Sadie revisited the album on CD in Gramophone in August 1989, comparing it with a new version of the Mass conducted by Marcus Creed. Abbado's disc, he wrote, had "superlative women soloists - Gundula Janowitz at her sweetest and most graceful, Frederica von Stade warm and musicianly as always". But his opinion of Abbado's tenor and bass was slightly harsher than when he had critiqued them on vinyl. Wiesław Ochman was now judged to be lacking in charm and no better than adequate, and Kurt Moll was "rather heavy and clumsy". The Vienna State Opera Chorus was still "precise and well-focused", however. Abbado's conducting had both good points and bad. He elicited a performance that was lively, lucid, polished and nicely phrased, and he was skilled at managing those parts of the score where the 12-year-old Mozart's ideas were least coherent. On the downside, his tempi were sometimes slower than the music called for, and he treated Mozart's less solemn passages too gravely. As for Creed's newer recording, it was true that his line-up of soloists was not as starry as Deutsche Grammophon's. But Celia Linsley, if not blessed with Janowitz's tonal beauty, sang with grace and charm; Werner Hollweg summoned up intensity when required; and Walton Grönroos seemed more at home in the Mass's idiom than Moll did. Although Creed's performance was not as glossy as Abbado's, his sprightlier conducting and Capriccio's inclusion of some worthwhile fill-up items made his disc marginally the more enticing.

==CD track listing==
Wolfgang Amadeus Mozart (1756–1791)

Missa solemnis in C minor, K. 139 (47a), Waisenhaus-Messe (Vienna, 1768)

I Kyrie, Adagio
- 1 (1:51) Kyrie eleison
- 2 (2:32) Kyrie eleison
- 3 (1:38) Christe eleison
- 4 (2:33) Kyrie eleison
II Gloria, Allegro
- 5 (1:01) Gloria in excelsis Deo
- 6 (1:49) Laudamus te
- 7 (1:05) Gratias agimus
- 8 (2:02) Domine Deus
- 9 (1:54) Qui tollis peccata mundi
- 10 (2:49) Quoniam tu solus Sanctus
- 11 (2:39) Cum Sancto Spiritu
III Credo, Allegro
- 12 (2:17) Credo in unum Deum
- 13 (2:40) Et incarnatus est
- 14 (1:43) Crucifixus est pro nobis
- 15 (1:28) Et resurrexit
- 16 (2:02) Et in Spiritum Sanctum
- 17 (3:18) Et in unum sanctam
IV Sanctus, Adagio
- 18 (0:56) Sanctus, Sanctus, Sanctus Dominus
- 19 (0:50) Pleni sunt coeli... Osanna in excelsis
- 20 (1:57) Benedictus
- 21 (0:20) Osanna in excelsis
V Agnus Dei, Andante
- 22 (3:45) Agnus Dei, qui tollis peccata mundi
- 23 (1:49) Dona nobis pacem

==Personnel==
===Musical===
- Gundula Janowitz, soprano
- Frederica von Stade, mezzo-soprano
- Wiesław Ochman, tenor
- Kurt Moll (1938–2017), bass
- Rudolf Scholz, organ
- Choir of the Vienna State Opera (chorus master: Norbert Balatsch)
- Vienna Philharmonic Orchestra
- Claudio Abbado (1933–2014), conductor

===Other===
- Rainer Brock, producer
- Günter Hermanns, balance engineer

==Release history==
In 1976, Deutsche Grammophon released the album on LP (catalogue number 2530 777) with notes and an insert providing the text of the Mass and translations.

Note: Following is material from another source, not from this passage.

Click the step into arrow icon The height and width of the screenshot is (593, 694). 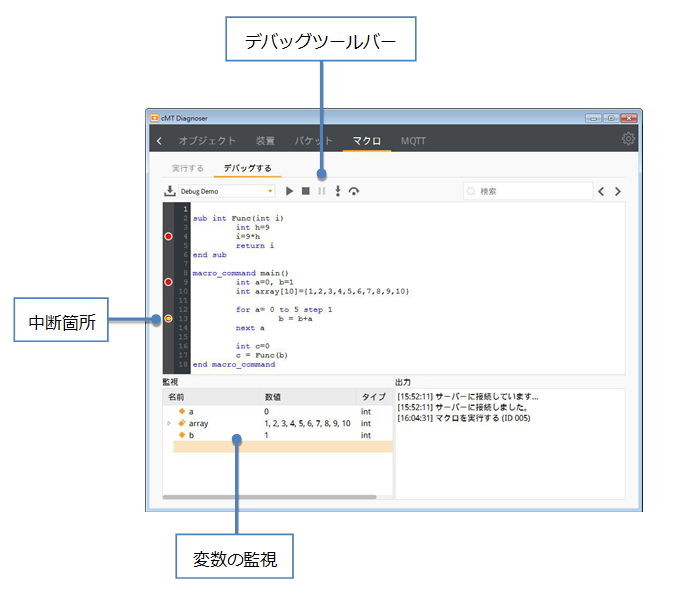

In 1989, Deutsche Grammophon issued the album on CD (catalogue number 427 255–2) in their Galleria collection, with a 20-page insert booklet providing the text of the Mass in Latin, German, English and French, and with notes by Theophil Antonicek in English, French, German, Italian and Spanish.